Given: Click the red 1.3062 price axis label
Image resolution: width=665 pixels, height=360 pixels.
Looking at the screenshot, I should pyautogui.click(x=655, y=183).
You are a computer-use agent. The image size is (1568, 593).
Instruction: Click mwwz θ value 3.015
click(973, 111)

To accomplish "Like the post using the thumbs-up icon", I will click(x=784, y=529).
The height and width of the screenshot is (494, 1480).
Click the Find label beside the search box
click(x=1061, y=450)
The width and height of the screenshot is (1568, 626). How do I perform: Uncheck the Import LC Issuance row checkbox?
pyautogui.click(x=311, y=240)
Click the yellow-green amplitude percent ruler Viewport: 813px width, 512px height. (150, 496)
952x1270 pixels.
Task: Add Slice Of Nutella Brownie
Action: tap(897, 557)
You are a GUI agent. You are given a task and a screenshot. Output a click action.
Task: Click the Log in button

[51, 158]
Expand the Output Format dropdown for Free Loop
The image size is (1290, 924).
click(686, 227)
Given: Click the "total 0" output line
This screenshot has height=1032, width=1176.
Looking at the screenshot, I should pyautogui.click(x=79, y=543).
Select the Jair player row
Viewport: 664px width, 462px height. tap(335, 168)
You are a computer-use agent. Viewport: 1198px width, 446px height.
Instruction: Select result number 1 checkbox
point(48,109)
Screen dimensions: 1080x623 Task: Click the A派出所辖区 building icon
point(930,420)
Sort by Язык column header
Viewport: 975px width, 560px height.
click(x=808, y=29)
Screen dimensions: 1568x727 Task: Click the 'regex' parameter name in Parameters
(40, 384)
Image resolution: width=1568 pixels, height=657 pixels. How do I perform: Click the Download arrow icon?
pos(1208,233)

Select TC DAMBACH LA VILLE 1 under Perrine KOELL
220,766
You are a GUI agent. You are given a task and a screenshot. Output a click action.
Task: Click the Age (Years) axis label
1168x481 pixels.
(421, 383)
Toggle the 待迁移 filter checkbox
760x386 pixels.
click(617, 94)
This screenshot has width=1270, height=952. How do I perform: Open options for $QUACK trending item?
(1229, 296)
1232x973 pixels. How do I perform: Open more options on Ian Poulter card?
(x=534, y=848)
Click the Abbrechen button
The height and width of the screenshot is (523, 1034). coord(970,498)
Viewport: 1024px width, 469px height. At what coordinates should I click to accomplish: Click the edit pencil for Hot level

What the task requires -> Return only the number of lines in the data that contain "accomplish".

Output of the task -> 2